Für Trump wären derlei Hinweise keine Einmischung

US-Präsident Donald Trump würde im Wahlkampf durchaus von ausländischen Stellen Informationen annehmen, die seinem Gegner schaden würden. "Ich glaube, ich würde das annehmen", sagte Trump auf eine entsprechende Frage in einem Interview mit dem US-Fernsehsender ABC, das am Mittwochabend (Ortszeit) veröffentlicht wurde. "Das ist keine Einmischung."

Es gehe einfach um Informationen. Auf die Frage, ob sein Wahlkampfteam derlei Hinweise - zum Beispiel von Russland oder China - akzeptieren oder lieber die Bundespolizei FBI einschalten sollte, sagte Trump: "Ich glaube, man sollte vielleicht beides machen." Er betonte aber: "Ich denke, das sollte man sich anhören. Es ist nichts falsch daran, sich das anzuhören."
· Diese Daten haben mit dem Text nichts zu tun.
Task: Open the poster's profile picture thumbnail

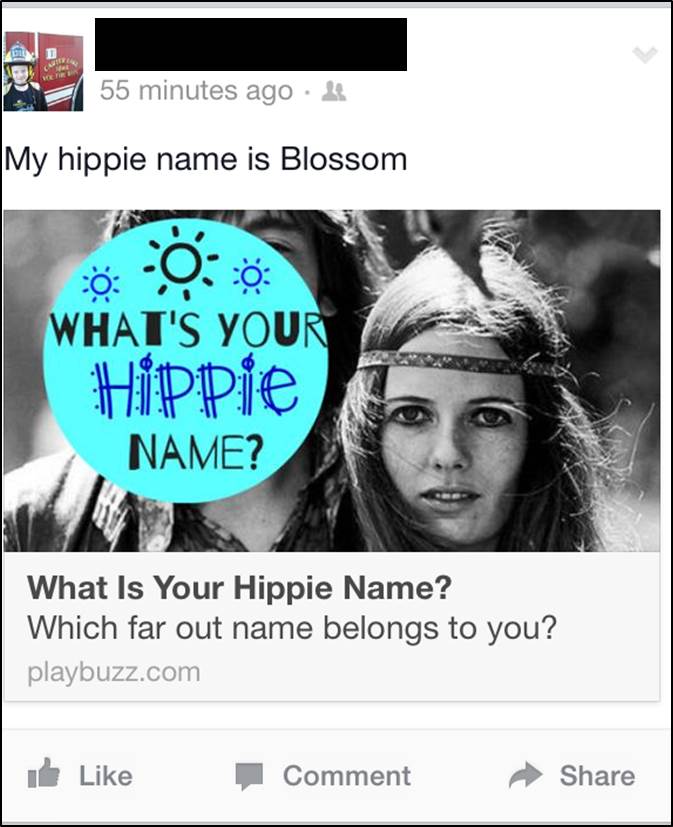Action: (43, 71)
Trump sieht keine Einmischung

Eine Einmischung in die US-Politik sei das nicht: "Das ist keine Einmischung, sie haben Informationen", sagte Trump. "Ich denke, ich würde es nehmen." Trump sagte, dies seien schlicht Nachforschungen über den politischen Gegner - und solche Nachforschungen seien durchaus üblich, auch unter Mitgliedern des Kongresses. "Sie machen das alle", behauptete er.
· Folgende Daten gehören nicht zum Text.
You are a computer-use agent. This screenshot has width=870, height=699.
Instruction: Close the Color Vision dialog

Trump: "FBI-Chef liegt da falsch"

Wenn er davon ausgehe, dass etwas nicht mit rechten Dingen zugehe, würde er "vielleicht" das FBI einschalten. Zugleich betonte der US-Präsident: "In meinem ganzen Leben habe ich noch nie das FBI angerufen." Das FBI habe auch gar nicht genug Leute, um sich um solche Dinge zu kümmern. Auf den Einwand des Interviewers, dass es nach Ansicht der FBI-Leitung keineswegs zulässig sei, kompromittierende Informationen ausländischer Stellen über politische Konkurrenten anzunehmen, erwiderte Trump: "Der FBI-Chef liegt da falsch." Das Interview ist im Oval Office aufgenommen. Die Passage zu diesem Thema dauert keine zwei Minuten, aber sie hat durchaus politische Sprengkraft.
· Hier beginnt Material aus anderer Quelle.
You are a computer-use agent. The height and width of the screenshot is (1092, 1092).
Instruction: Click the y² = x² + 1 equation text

Trumps Äußerungen kommen nur wenige Tage, bevor er seine Wahlkampagne für die nächste Präsidentschaftswahl 2020 einläuten will. Sie kommen nur wenige Wochen nach der Abschluss der Russland-Untersuchungen von Sonderermittler Robert Mueller. Und überhaupt ist es durchaus beachtlich, dass der Präsident der Vereinigten Staaten im Plauderton darüber spricht, dass er für seine Wiederwahl-Kampagne bei Bedarf auf Schmutz-Informationen aus dem Ausland zurückzugreifen würde, um sich gegenüber einem politischen Rivalen einen Vorteil zu verschaffen.